*Written task:* Copy out the Parent Cue text about the Easter series in full, word for word.

Illuminate: Parent Cue

21 03 2012

Parents, as we move closer to Easter we want to create conversation points for you and your student. Here is some information about what we are doing in Transit, and how you can create conversations with your student.

1. Be a Student of What They are Learning

We’ve read the story year after year. We know that Jesus was crucified, placed in a tomb and resurrected on the third day. And this is important! But when we take a look at the bigger picture of Scripture we see themes and images that come up again and again to shed even more light on the significance of the Easter account. Just like reading a good book or watching a gripping movie, we understand that the author is trying to turn our attention to something greater than the story itself. Over the course of this series, we look at a few key themes in Scripture—Bread, Water and Blood—to help weave together the greater story of God’s love for us. To take the power of the Easter story and allow it to shine in those places where we need provision, security and redemption.

2. Be a Student of Your Student

Over the course of this series, we have talked about the idea of themes; those things that come up again and again, whether in a good book or movie or even just in our day-to-day lives. And as we’ve learned, certain words or themes within particular stories in the Bible can trigger something that might remind us of another story, showing us how God’s Big Story connects, especially as it relates to the Easter story. But these themes occur in our everyday lives as well.

We as parents experience things that trigger us to know when our teens are happy or excited about something—and when they are anything but! Our students notice our triggers as well. Your student probably knows that when you pick them up from school late, slam the door when you come home from work or forget to check on them after their set curfew, that something is up.

*Data supplied:*
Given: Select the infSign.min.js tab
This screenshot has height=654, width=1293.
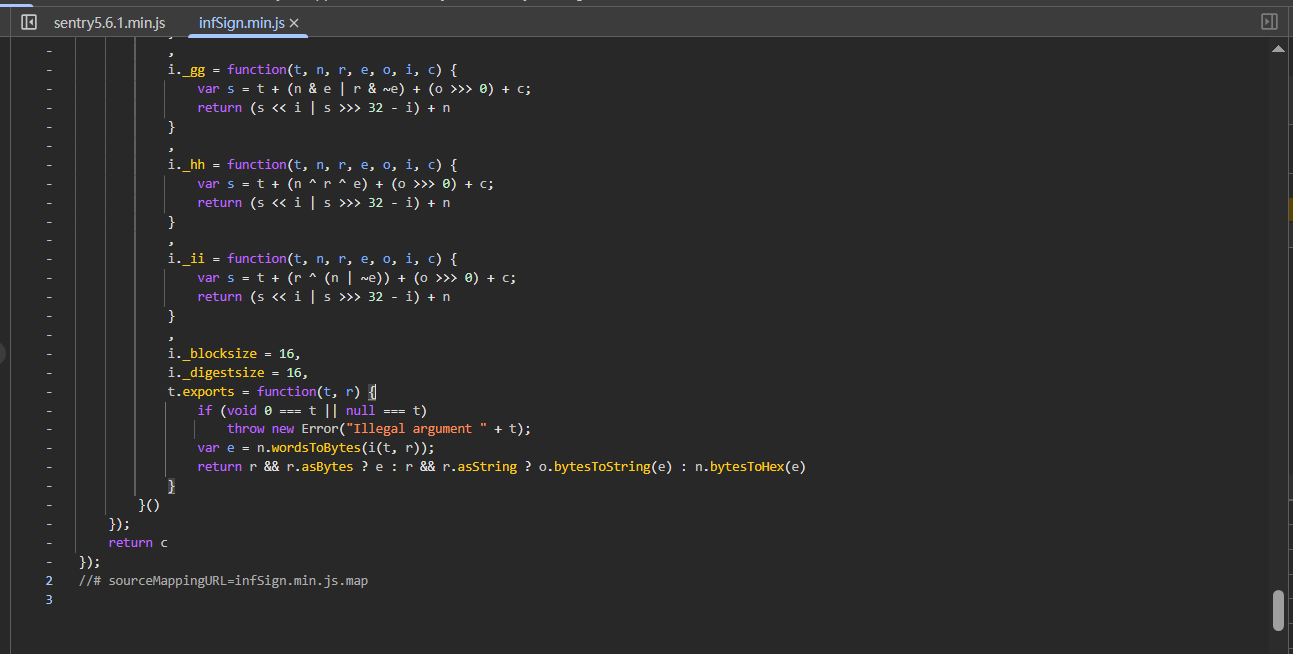Looking at the screenshot, I should (x=242, y=22).
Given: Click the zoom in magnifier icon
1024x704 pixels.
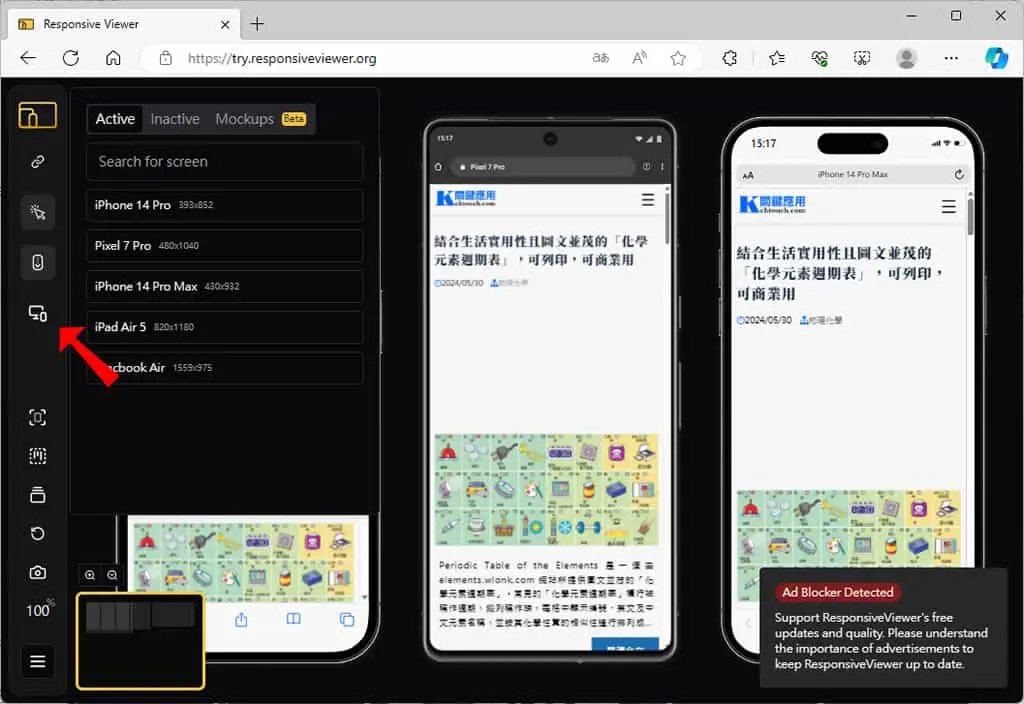Looking at the screenshot, I should [x=90, y=575].
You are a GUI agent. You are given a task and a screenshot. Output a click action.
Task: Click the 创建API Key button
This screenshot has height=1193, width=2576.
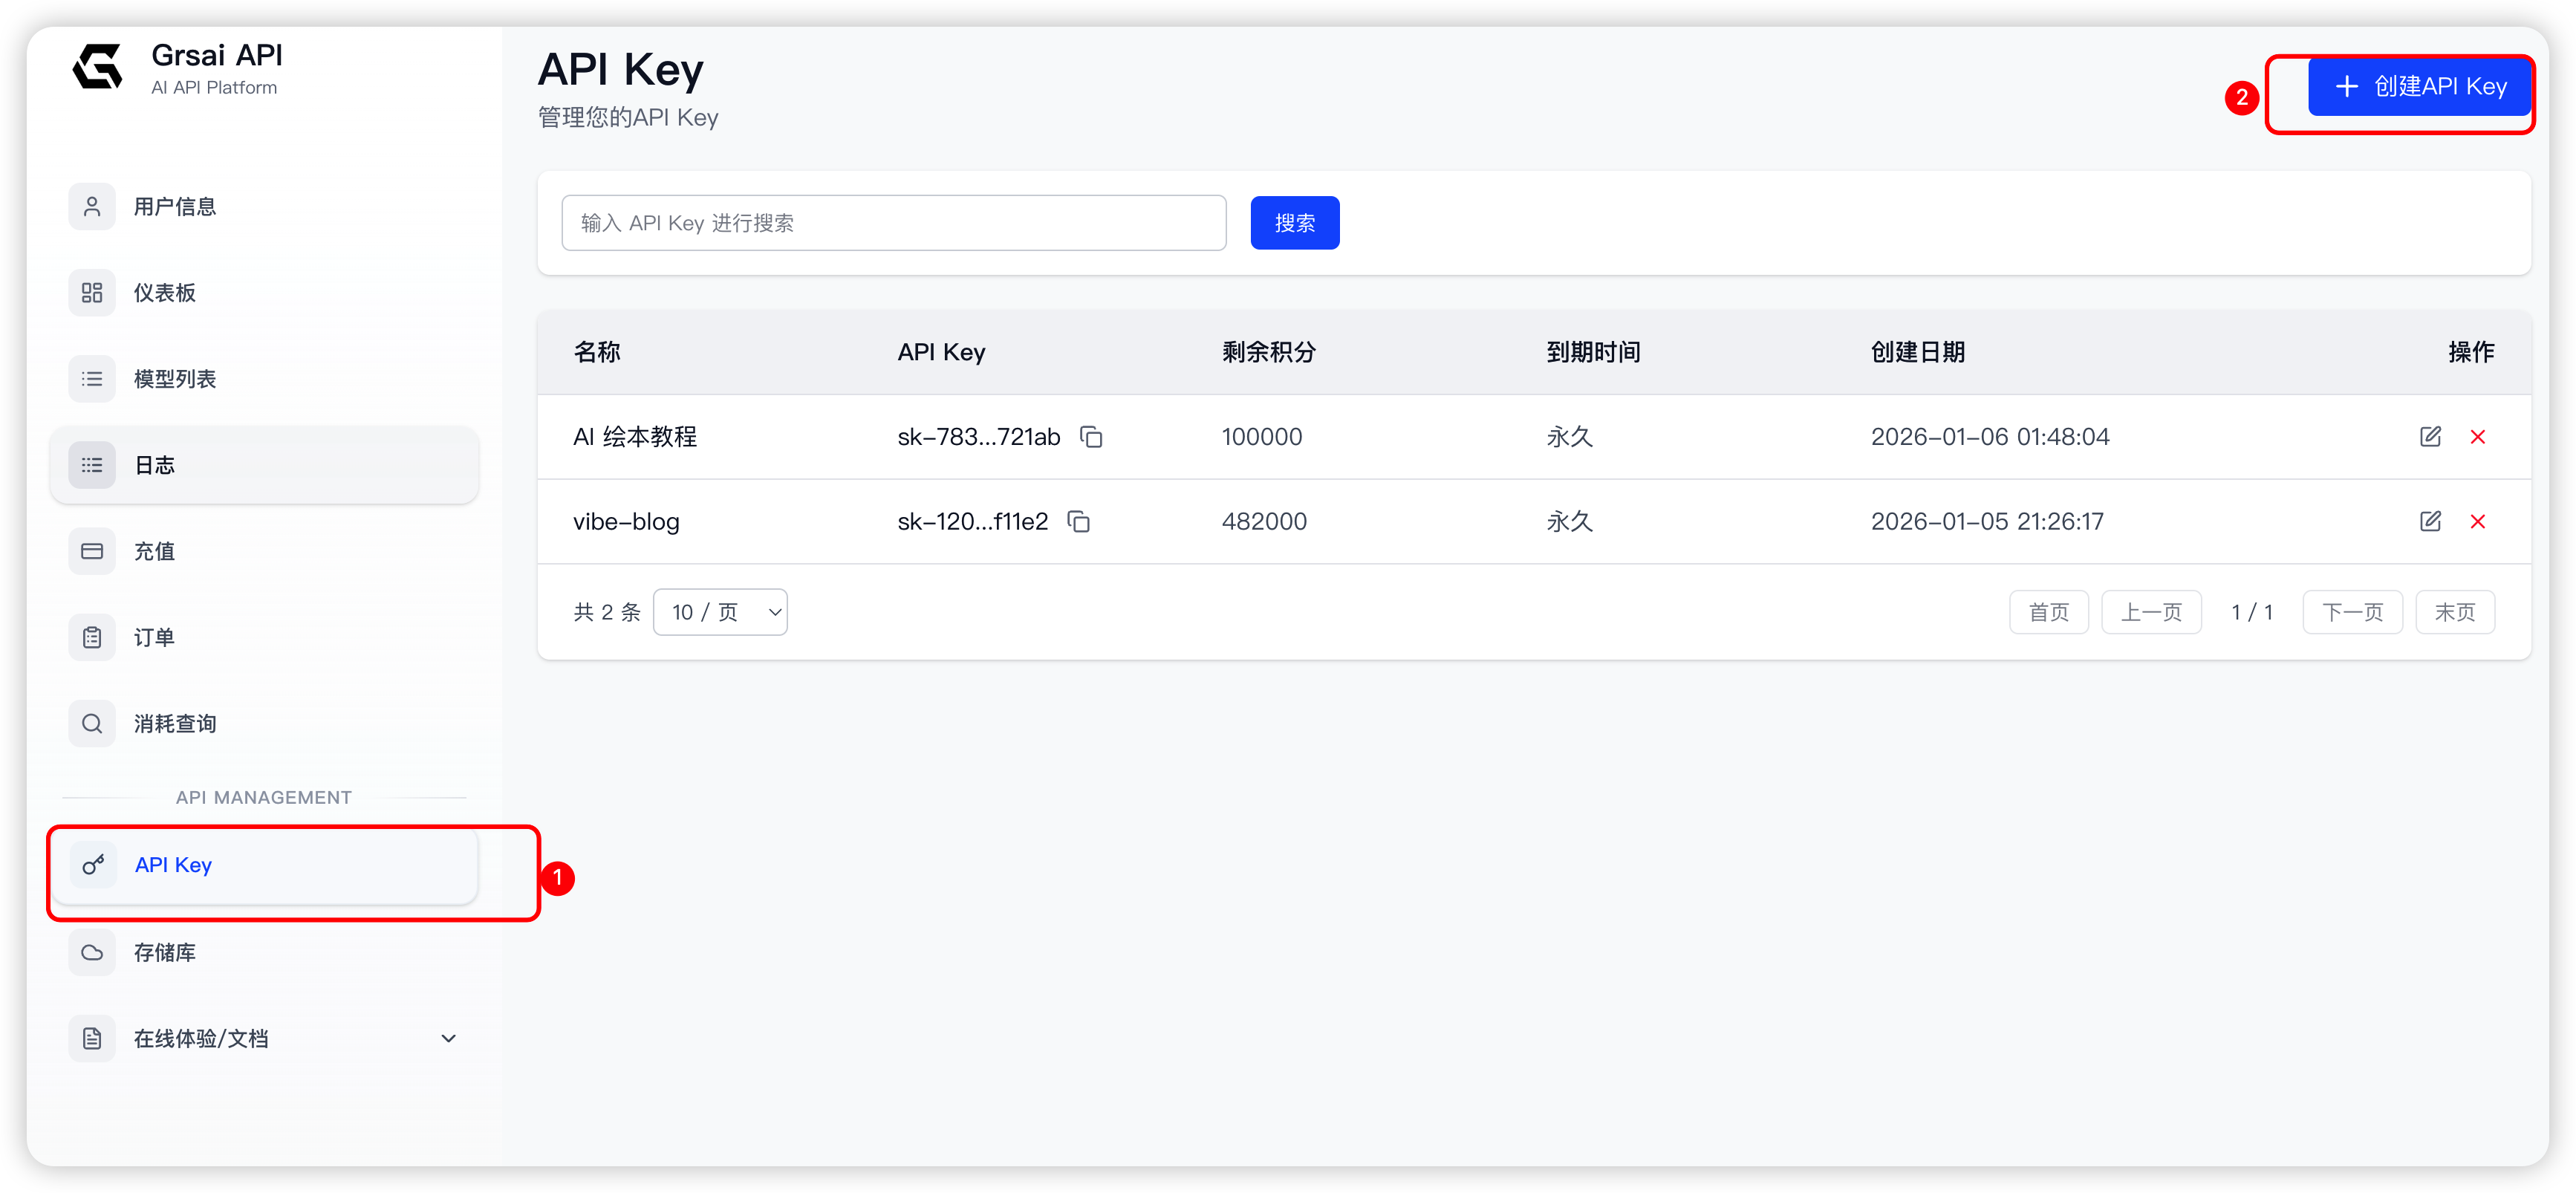pos(2419,87)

*Written solution:*
Illuminate: Parent Cue

21 03 2012

Parents, as we move closer to Easter we want to create conversation points for you and your student. Here is some information about what we are doing in Transit, and how you can create conversations with your student.

1. Be a Student of What They are Learning

We’ve read the story year after year. We know that Jesus was crucified, placed in a tomb and resurrected on the third day. And this is important! But when we take a look at the bigger picture of Scripture we see themes and images that come up again and again to shed even more light on the significance of the Easter account. Just like reading a good book or watching a gripping movie, we understand that the author is trying to turn our attention to something greater than the story itself. Over the course of this series, we look at a few key themes in Scripture—Bread, Water and Blood—to help weave together the greater story of God’s love for us. To take the power of the Easter story and allow it to shine in those places where we need provision, security and redemption.

2. Be a Student of Your Student

Over the course of this series, we have talked about the idea of themes; those things that come up again and again, whether in a good book or movie or even just in our day-to-day lives. And as we’ve learned, certain words or themes within particular stories in the Bible can trigger something that might remind us of another story, showing us how God’s Big Story connects, especially as it relates to the Easter story. But these themes occur in our everyday lives as well.

We as parents experience things that trigger us to know when our teens are happy or excited about something—and when they are anything but! Our students notice our triggers as well. Your student probably knows that when you pick them up from school late, slam the door when you come home from work or forget to check on them after their set curfew, that something is up.